Не будь самосознания, человек был бы просто чувствующим организмом. Отношения между чувствующими организмами состоят из различных видов симпатии, возникающих на почве психического выражения чувств. Поскольку личности являются организмами, они также связаны отношениями подобного рода. Однако, как личности, они создают новый комплекс взаимоотношений, вырастающих из их осознания самих себя и друг друга. Это лингвистические отношения. Открытие самого себя как личности - это осознание, что я могу говорить, осознание себя persona или говорящим. Говоря, я являюсь и говорящим и слушающим, а поскольку осознание себя как личности является также и осознанием других личностей вокруг меня, это приводит к открытию говорящих и слушающих, существующих помимо меня. Таким образом, с самого начала опыт речи включает в себя опыт обращения к другим и опыт слушания других, обращающихся ко мне. То, как этот принцип действует на практике, зависит от того, как я оцениваю людей своего окружения.
Отношения между говорящим и слушающим как между двумя отдельными личностями нам хорошо знакомы. Именно поэтому мы имеем о них такое извращенное представление. Мы склонны думать о них как об отношениях, в которых говорящий "передает" свои эмоции слушающему. Однако эмоциями нельзя поделиться как едой или питьем, их нельзя уступить как поношенную одежду. Разговор о передаче эмоции, если он что-то подразумевает, должен означать такую ситуацию, когда я побуждаю другую личность испытывать эмоции, подобные моим. Однако без помощи языка ни я, ни он, ни третье лицо - никто не может сравнить эмоции моего слушателя с моими, чтобы выяснить их сходство или различие. Если мы говорим о таком сравнении, мы говорим о чем-то, что делается с помощью языка. Сравнение должно быть выражено в терминах говорения и слушания, а не говорение и слушание - в терминах такого сравнения. Если, однако, в - 3 мы правильно описали отношения между эмоцией и языком, приведенные выше предложения можно наделить некоторым смыслом. Разберем их следующим образом.
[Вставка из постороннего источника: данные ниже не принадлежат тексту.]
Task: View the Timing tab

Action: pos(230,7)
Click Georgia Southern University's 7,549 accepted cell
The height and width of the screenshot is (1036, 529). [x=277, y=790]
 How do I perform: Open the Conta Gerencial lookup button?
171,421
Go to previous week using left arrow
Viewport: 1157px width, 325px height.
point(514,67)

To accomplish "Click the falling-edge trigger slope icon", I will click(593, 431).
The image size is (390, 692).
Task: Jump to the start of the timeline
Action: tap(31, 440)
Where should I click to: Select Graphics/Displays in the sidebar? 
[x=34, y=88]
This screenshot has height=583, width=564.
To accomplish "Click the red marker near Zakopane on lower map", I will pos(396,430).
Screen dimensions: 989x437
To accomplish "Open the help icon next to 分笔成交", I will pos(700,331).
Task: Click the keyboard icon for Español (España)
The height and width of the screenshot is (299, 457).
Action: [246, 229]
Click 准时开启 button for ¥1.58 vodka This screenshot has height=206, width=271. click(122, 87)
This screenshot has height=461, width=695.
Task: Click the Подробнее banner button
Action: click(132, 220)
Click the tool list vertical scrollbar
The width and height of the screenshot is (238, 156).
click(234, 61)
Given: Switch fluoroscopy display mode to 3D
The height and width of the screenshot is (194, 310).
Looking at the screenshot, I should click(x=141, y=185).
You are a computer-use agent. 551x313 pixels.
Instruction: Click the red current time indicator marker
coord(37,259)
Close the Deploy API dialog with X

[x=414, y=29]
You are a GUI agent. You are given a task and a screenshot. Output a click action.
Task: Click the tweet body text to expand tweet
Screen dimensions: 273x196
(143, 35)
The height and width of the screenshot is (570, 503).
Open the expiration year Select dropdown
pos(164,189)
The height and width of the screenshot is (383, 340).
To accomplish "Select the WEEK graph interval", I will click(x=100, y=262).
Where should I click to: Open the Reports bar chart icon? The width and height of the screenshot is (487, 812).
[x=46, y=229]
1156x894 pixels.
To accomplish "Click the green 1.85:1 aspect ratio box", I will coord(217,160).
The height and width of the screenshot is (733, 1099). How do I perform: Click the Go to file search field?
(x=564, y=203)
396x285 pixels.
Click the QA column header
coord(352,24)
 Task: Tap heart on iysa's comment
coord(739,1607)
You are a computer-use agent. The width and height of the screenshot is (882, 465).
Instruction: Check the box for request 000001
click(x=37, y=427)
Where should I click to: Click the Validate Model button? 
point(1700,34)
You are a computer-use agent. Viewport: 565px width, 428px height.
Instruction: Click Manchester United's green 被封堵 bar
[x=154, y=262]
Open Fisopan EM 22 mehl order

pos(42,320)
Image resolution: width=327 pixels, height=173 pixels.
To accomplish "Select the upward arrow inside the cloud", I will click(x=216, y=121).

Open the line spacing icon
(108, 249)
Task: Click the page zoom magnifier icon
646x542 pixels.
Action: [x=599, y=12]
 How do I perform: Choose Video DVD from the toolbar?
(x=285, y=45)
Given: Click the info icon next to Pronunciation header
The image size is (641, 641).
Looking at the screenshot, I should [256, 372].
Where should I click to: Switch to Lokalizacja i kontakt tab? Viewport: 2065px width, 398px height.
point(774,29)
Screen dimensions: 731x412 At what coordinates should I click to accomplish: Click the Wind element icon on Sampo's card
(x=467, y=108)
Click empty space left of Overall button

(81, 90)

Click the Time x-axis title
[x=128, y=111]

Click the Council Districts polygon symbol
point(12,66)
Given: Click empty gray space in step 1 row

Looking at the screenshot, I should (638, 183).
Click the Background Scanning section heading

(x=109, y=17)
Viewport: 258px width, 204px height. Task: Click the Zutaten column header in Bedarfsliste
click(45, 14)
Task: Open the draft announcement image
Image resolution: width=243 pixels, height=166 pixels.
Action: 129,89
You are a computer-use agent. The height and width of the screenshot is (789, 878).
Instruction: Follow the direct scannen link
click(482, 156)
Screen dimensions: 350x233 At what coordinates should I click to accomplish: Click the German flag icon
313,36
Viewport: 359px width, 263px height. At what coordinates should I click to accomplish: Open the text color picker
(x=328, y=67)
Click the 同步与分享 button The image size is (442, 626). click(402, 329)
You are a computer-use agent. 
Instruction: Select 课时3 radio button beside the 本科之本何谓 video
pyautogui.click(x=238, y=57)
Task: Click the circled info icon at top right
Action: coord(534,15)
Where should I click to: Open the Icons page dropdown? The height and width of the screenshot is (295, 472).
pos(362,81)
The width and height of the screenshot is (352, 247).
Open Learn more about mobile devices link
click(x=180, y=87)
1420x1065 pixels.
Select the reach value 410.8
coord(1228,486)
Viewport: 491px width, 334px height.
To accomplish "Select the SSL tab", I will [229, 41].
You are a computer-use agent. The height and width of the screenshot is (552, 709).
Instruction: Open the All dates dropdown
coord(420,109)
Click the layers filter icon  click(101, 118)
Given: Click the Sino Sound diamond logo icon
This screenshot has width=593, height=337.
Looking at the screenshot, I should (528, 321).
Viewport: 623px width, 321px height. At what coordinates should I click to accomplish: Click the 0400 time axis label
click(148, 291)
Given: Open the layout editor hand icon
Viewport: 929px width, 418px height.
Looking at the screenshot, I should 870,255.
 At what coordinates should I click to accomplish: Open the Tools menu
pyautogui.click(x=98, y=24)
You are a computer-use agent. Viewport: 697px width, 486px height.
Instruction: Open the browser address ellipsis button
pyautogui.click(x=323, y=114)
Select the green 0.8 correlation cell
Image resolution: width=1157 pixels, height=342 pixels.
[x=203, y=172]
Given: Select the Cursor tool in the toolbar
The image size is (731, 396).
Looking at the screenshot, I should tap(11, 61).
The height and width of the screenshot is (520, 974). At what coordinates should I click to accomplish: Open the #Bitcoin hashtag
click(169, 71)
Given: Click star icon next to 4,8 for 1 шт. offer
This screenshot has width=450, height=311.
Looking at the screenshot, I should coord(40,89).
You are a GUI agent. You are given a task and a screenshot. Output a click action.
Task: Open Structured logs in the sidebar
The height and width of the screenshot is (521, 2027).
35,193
Когда говорится, что язык выражает эмоцию, это значит, что существует единый опыт, содержащий в себе два элемента. Во-первых, существует особого рода эмоция, не психическая эмоция или впечатление, а эмоция, сознаваемая ее обладателем, эмоция, преобразованная благодаря этому осознанию из впечатления в идею. Во-вторых, существует управляемое физическое действие, в котором человек выражает эту идею. Выражение не является запоздалым ответом на идею, эти две вещи неразделимо соединены, так что идея представляется как идея лишь постольку, поскольку она выражена. Выражение представляет собой речь, и говорящий является своим собственным первым слушателем. Слыша собственную речь, он сознает себя как обладателя идеи, собственное выражение которой он в данный момент слышит. Оба эти утверждения истинны, хотя легко может показаться, что они противоречат друг другу: (1) лишь потому, что мы знаем, что чувствуем, мы можем выразить это в словах; (2) лишь потому, что мы выражаем наши эмоции в словах, мы знаем, что они собой представляют.